### What to work on
1) Reproduce the passage of the Roads to Judah article from "Deafheaven chronology" to "shoegaze project Whirr." word for word.
2) In the records, take the lines from the line with "This screenshot has width=1080, height=409." to the line with "[x=411, y=23]" and replace "Given" with "Instruction", leaving everything else unchanged. Return only those lines.

### Passage to read
---
Studio album by Deafheaven
- Released: April 26, 2011
- Recorded: December 2010 – January 2011
- Studios: Atomic Garden Studio, East Palo Alto, California
- Genres: Blackgaze; atmospheric black metal; post-metal;
- Length: 38:21
- Label: Deathwish (DW120)
- Producers: Jack Shirley, Deafheaven

Deafheaven chronology
| Demo (untitled) (2010) | Roads to Judah (2011) | Deafheaven / Bosse-de-Nage (2012) |

= Roads to Judah =

Roads to Judah is the debut studio album by the American blackgaze band Deafheaven. The album was released by Deathwish Inc. on April 26, 2011. It was recorded in four days between December 2010 and January 2011. It is Deafheaven's only studio album with guitarist Nick Bassett, who left the band in 2012 to dedicate himself fully to his shoegaze project Whirr.

==About==
The album title is a reference to N Judah, one of the busiest lines in the San Francisco transit system. Lyrically, the album is about Clarke's substance abuse.

== Critical reception ==

Roads to Judah was met with generally positive reviews. Shane Mehling of Decibel gave the album an eight out of ten, and praised it for pushing the boundaries of black metal. He wrote that, "This band produces long, incredibly beautiful black metal that, aside from the buried shrieks of the vocalist, doesn't have a drop of evil or noticeable malice" and that Deafheaven is "sure as hell doing a lot more with the genre than the newest batch of gauntlet-wearing Darkthrone worshipers." Graham Scala of RVA Magazine wrote that Deafheaven's songs are, "all a series of graceful transitions and dynamic shifts in timbre, rather than marathon blastbeat sessions or one effects-laden crescendo after another. This is a distinction which not only separates them from the majority of their contemporaries, but has provided the basis for a memorable and compelling release." However, Alex Deller of Rock Sound gave the album a six out of ten stating that Deafheaven's blend of black metal and shoegaze was not "an entirely new proposition" and compared the album to the music of Liturgy.
---
[Entries for finding text and elements]

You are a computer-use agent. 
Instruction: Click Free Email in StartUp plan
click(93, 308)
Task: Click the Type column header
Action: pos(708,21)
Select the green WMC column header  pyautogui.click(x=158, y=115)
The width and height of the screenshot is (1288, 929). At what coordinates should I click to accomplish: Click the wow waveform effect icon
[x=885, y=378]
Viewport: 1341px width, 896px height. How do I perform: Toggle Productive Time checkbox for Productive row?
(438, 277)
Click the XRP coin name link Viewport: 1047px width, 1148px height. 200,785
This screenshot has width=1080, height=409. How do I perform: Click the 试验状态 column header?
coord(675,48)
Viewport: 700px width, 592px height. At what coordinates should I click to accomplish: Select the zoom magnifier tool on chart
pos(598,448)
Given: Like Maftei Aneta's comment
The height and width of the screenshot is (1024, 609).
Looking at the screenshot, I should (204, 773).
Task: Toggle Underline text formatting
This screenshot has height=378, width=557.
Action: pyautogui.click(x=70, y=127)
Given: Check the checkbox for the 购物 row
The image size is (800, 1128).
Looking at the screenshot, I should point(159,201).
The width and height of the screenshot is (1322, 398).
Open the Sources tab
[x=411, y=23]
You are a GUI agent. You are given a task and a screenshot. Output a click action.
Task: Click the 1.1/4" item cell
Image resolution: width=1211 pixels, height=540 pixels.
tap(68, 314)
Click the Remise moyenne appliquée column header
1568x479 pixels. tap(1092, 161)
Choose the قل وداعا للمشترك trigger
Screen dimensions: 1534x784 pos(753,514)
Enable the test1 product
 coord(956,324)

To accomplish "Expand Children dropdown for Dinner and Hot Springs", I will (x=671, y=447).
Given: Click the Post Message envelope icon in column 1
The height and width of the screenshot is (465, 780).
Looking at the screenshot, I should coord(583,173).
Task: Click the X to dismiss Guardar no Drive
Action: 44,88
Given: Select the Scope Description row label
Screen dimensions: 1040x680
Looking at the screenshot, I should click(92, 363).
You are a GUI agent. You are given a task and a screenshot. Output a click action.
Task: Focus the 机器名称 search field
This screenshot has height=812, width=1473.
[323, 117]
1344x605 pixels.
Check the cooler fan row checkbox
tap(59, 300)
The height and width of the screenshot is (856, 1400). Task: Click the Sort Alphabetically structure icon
---
### Responses in order
1)
Deafheaven chronology
| Demo (untitled) (2010) | Roads to Judah (2011) | Deafheaven / Bosse-de-Nage (2012) |

= Roads to Judah =

Roads to Judah is the debut studio album by the American blackgaze band Deafheaven. The album was released by Deathwish Inc. on April 26, 2011. It was recorded in four days between December 2010 and January 2011. It is Deafheaven's only studio album with guitarist Nick Bassett, who left the band in 2012 to dedicate himself fully to his shoegaze project Whirr.

2)
This screenshot has width=1080, height=409. How do I perform: Click the 试验状态 column header?
coord(675,48)
Viewport: 700px width, 592px height. At what coordinates should I click to accomplish: Select the zoom magnifier tool on chart
pos(598,448)
Instruction: Like Maftei Aneta's comment
The height and width of the screenshot is (1024, 609).
Looking at the screenshot, I should (204, 773).
Task: Toggle Underline text formatting
This screenshot has height=378, width=557.
Action: pyautogui.click(x=70, y=127)
Instruction: Check the checkbox for the 购物 row
The image size is (800, 1128).
Looking at the screenshot, I should point(159,201).
The width and height of the screenshot is (1322, 398).
Open the Sources tab
[x=411, y=23]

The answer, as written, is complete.